Viruses and other malicious programs are a very real threat today. With thousands of viruses known to infect PCs, over 600 different viruses known to be circulating in the wild (See Viruses In-the-Wild), and new viruses being released by unscrupulous people daily, the chance of encountering a virus on your machine grows each day. This threat has increased dramatically in the past couple of years as a number of mass mailing worms have caused tremendous havoc since they are distributed via e-mail attachments.

In the recent ICSA Labs Virus Prevalence Survey (for 2001) from the International Computer Security Association, a sample of 300 organizations indicated that 100% of North American Corporations and other organizations have encountered viruses in their organizations. The same report relates that these organizations with more than 500 PCs experience 113 virus encounters per 1000 PCs each month and is the sixth consecutive year of increase.
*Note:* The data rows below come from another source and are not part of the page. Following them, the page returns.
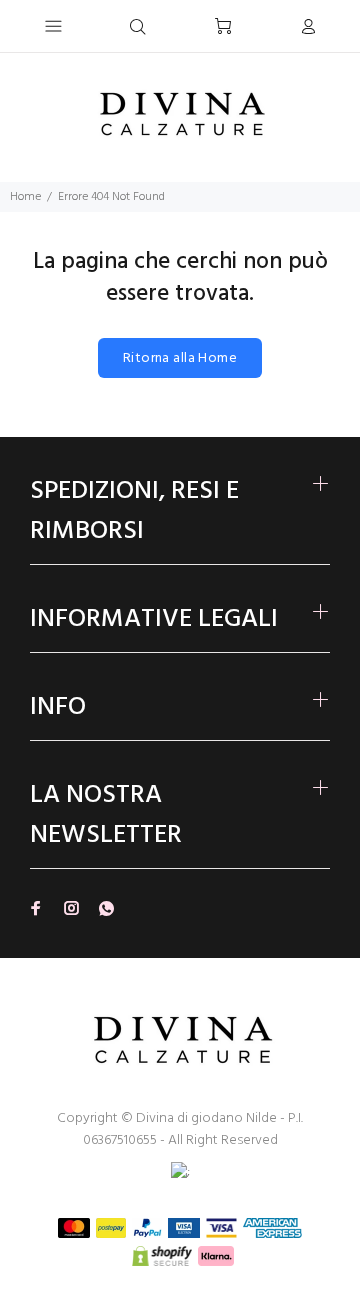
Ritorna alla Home (180, 358)
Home (25, 197)
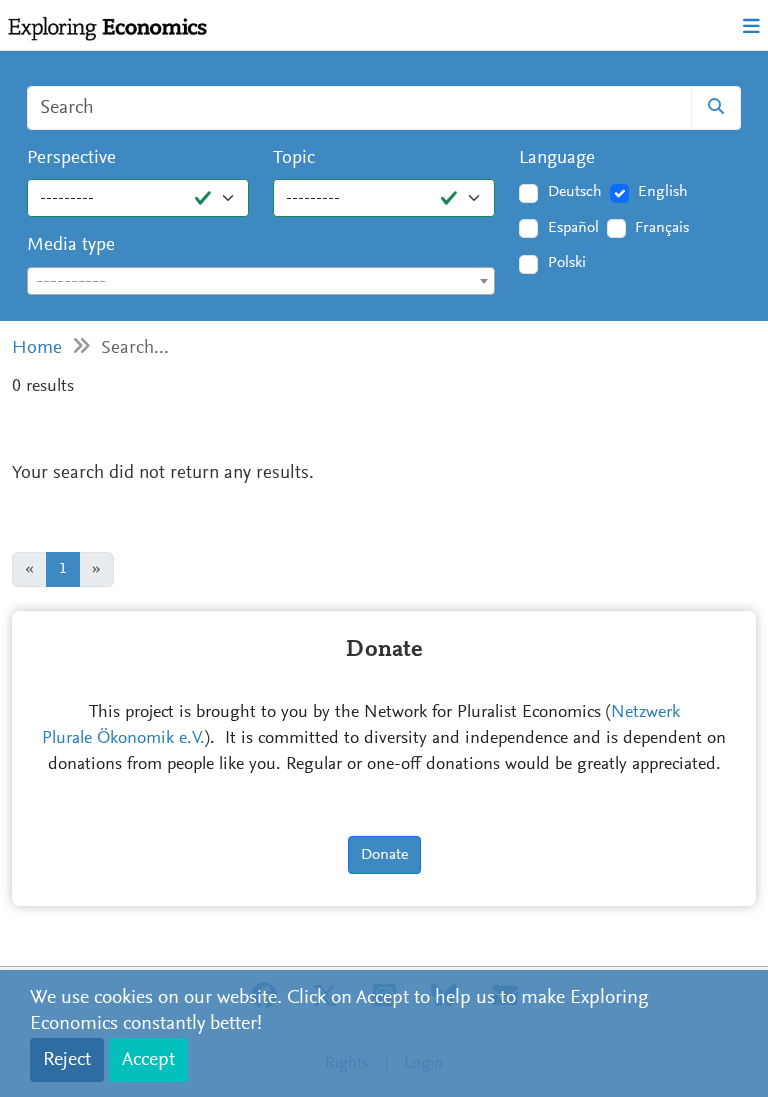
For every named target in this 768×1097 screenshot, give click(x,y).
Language (557, 158)
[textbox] (261, 282)
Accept (148, 1060)
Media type (71, 245)
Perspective (71, 158)
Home (37, 348)
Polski (567, 263)
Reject (67, 1060)
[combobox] (261, 281)
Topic (294, 158)
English (663, 192)
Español (573, 228)
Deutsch (575, 192)
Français (662, 228)
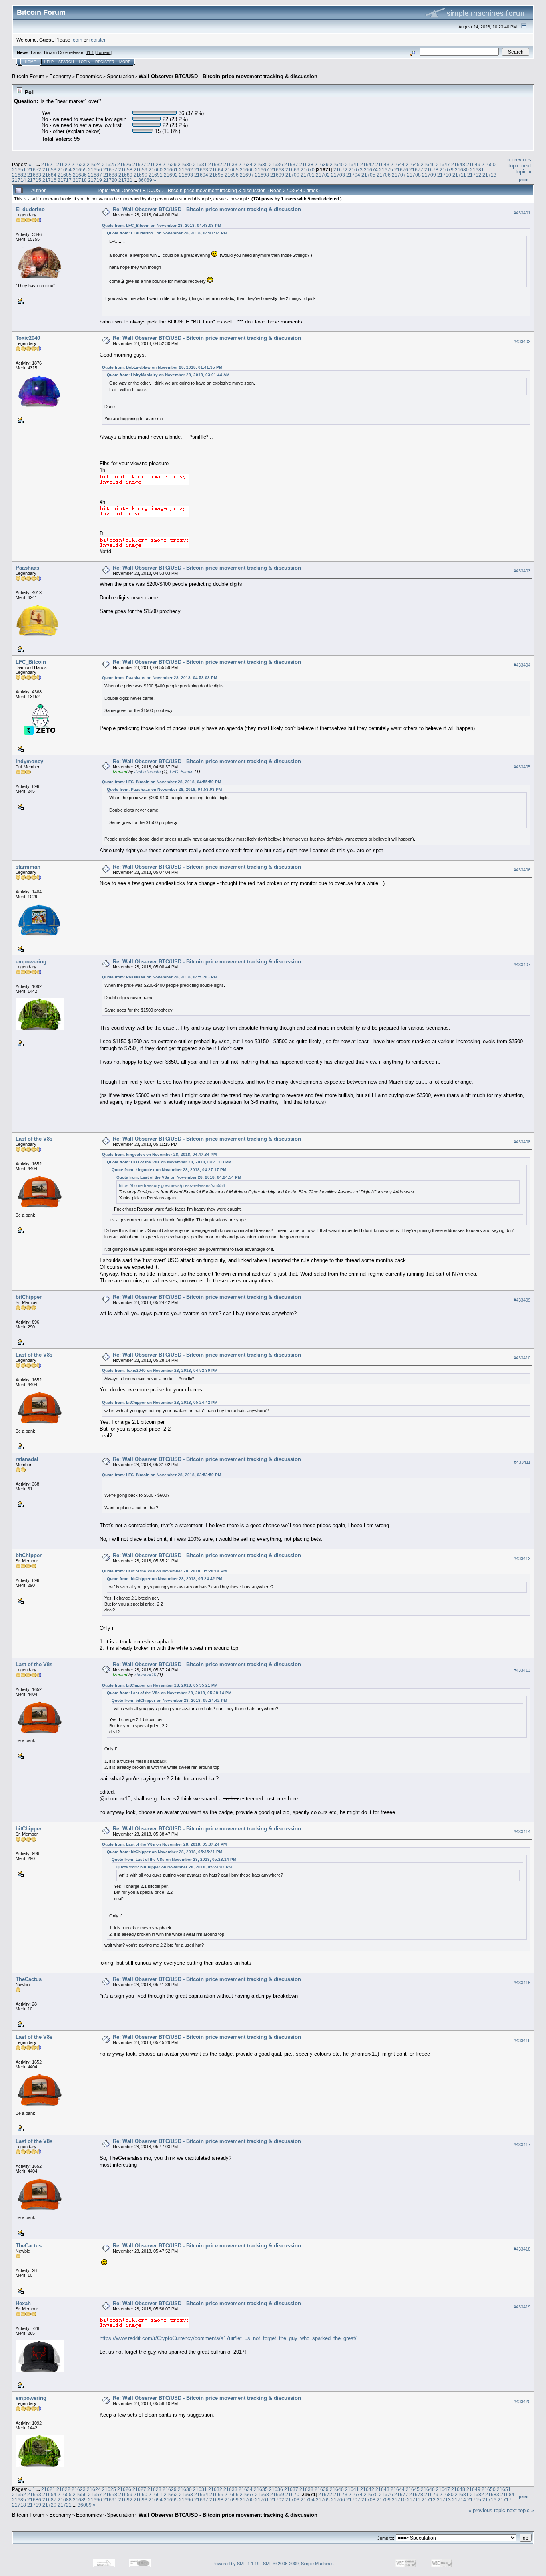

When I initially wrote this content (around 1997), most viruses targeted DOS executables or boot sectors and macro viruses were rapidly becoming common, but that has changed dramatically. Most viruses and worms are being distributed by mass mailing techniques with Win32, VBScript, and JavaScript payloads.

Again, around 1997 macro viruses were becoming the primary problem. Written in the powerful application macro languages of popular applications such as Microsoft Word and Microsoft Excel, these viruses travel in document files and once active infect all other documents created or accessed by the host application. Since documents are frequently exchanged, read, modified, and shared, the macro viruses very quickly became the most common variety of virus. By far the biggest threat today are the file, macro, and scripting attachments sent via e-mail.

Macro viruses and scripting worms are relatively easy to write and because they use an interpreted language instead of processor-specific code, they are also cross-platform. For example, the a JavaScript worm can run in virtually any browser on just about any operating system allowing them in cross platforms.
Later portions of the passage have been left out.